Does hemodialysis take so many hours because the dialyser is inefficient (in other words, every time blood passes through the dialyser only a small fraction of the waste is removed) or because there are about 5 Liters of blood in the body and it takes a while for it to go through the machine?

  • The fact that dialysis takes so many hours is a problem. One possible solution is home dialysis. It's not for everyone; but, when practicable, it's often both more convenient and more effective than in-center dialysis. See, for example, this article. Commented Jul 7, 2020 at 2:41

1 Answer 1


During dialysis only about 10 percent of the blood is outside your body at any given time, while the rest continues to circulate. If the blood flows at 600mL/min, then it doesn't take very long to clean 5 liters (say 8 min). So why aren't you done that quickly?

There are three reasons:

  1. Each time cleaned blood is returned, it mixes with the waste-filled blood
  2. The proportion of wastes extracted isn't high to start out, and
  3. How much is extracted each time depends on how "dirty" the blood is

So imagine that initially 10% of the waste is removed from blood that goes through the dialyzer. That means that if you stopped after that pint is returned to you, your blood would be 1% cleaner (10% of 10% = 1%). Not much difference. The next cycle would clean another pint (1% cleaner than the first one) and so on and so on.

Thus each time a pint of blood flows past the filters in the dialyzer, there's a smaller gradient of wastes between it and the clean fluids on the other side, so less of the waste gets extracted from that pint. That's a good thing, but it's frustrating, because each hour is important, but gets less and less wastes out.

If that's hard to imagine, imagine this:

Say you're trying to clean red paint out of water in a glass, but all you can do is to dipping in a wet sponge-brush, then rinsing the sponge-water by pushing it against the side of a gallon-size tub full of water. Some of the water will be squeezed into the tub, and the pressure is released, part of the sponge is filled with clean water, so the next time you dip and squeeze the sponge inside the glass, you squeeze out a partially-cleaned sponge. That's the equivalent of partly-cleaned blood returning from the dialyzer. The first many cycles will look like they squeeze out lots of paint, yet the water in the glass will still be dark red.

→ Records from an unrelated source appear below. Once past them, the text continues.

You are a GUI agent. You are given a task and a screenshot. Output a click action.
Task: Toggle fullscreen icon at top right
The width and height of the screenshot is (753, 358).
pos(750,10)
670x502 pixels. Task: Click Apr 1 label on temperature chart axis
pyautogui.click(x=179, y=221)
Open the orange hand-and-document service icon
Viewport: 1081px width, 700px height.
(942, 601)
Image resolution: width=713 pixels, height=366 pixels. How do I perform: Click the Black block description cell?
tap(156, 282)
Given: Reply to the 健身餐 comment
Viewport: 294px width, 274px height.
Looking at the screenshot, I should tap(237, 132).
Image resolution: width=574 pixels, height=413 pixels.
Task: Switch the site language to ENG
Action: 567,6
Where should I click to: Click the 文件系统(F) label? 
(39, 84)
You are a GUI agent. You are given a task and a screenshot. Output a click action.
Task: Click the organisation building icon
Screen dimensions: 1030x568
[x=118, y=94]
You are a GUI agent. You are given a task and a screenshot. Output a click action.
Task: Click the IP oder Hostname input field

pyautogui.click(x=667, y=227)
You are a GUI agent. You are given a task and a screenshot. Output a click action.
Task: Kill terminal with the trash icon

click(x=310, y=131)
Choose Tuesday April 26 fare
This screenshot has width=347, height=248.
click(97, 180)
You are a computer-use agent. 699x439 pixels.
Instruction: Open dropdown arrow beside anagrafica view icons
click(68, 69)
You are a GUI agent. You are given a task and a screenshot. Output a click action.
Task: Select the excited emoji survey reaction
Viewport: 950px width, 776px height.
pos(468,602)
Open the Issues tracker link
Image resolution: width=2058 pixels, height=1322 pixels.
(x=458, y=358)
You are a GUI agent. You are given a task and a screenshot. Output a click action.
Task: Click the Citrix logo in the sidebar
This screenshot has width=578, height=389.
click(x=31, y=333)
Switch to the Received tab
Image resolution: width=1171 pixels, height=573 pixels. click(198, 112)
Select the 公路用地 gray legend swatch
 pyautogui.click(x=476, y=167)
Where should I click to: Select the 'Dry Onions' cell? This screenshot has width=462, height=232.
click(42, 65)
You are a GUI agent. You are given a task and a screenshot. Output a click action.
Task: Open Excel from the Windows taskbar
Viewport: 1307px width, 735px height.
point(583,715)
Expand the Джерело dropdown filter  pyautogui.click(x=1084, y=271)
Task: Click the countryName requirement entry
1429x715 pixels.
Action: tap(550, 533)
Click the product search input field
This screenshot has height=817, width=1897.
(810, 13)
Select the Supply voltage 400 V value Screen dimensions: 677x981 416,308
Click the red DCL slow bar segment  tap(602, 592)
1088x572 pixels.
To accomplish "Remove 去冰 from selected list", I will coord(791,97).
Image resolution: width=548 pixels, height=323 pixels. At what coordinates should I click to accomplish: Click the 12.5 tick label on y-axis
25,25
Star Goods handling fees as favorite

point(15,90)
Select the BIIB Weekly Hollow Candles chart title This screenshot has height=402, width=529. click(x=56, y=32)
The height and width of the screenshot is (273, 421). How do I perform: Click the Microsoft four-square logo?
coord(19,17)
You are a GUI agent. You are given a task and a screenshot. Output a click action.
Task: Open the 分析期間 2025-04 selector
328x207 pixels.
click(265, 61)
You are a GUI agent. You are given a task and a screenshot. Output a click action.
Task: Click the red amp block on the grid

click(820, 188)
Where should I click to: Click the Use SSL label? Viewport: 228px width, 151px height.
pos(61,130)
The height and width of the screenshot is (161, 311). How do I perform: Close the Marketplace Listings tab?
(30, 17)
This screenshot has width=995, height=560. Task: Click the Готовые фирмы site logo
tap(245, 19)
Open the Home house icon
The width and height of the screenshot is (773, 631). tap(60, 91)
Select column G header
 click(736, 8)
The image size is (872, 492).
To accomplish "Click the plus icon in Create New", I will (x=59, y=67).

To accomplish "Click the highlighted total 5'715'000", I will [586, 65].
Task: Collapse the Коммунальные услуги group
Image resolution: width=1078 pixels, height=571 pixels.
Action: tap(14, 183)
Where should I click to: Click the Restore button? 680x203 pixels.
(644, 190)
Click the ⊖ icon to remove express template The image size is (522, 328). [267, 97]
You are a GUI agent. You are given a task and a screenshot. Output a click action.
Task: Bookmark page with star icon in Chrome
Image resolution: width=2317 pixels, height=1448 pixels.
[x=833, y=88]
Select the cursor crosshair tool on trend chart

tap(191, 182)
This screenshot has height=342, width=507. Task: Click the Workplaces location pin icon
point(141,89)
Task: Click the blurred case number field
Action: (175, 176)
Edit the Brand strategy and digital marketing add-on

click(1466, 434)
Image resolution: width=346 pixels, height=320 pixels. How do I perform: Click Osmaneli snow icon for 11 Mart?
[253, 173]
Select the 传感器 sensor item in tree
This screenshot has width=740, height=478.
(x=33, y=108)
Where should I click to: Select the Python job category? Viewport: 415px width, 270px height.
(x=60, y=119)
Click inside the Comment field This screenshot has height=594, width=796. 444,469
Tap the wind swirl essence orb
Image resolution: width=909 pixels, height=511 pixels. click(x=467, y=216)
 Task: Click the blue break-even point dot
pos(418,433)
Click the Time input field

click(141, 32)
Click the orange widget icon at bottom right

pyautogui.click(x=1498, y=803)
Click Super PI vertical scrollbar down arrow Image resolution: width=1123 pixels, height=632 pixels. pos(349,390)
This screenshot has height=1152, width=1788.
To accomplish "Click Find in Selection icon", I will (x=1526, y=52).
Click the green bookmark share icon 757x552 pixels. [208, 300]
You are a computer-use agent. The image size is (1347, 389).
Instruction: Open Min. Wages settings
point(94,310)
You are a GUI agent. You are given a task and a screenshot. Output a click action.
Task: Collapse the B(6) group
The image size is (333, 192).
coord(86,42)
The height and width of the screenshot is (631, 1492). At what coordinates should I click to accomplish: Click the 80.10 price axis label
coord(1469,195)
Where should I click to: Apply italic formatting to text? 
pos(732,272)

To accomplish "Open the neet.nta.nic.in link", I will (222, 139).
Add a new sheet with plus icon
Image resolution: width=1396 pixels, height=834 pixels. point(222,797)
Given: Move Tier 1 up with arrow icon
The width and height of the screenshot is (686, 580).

After many, many cycles, the water in the glass will finally look translucent red. Now, whenever you push the sponge against the side of the tub, the squeezed out water will look less reddish, so it's not as satisfying, but it's still helpful; the water you squeeze back into the glass to start each new cycle is still cleaner.

Caveat: in dialysis the blood stays on your side of the filters in the dialyzer; only the wastes are pulled across, so the analogy isn't quite right.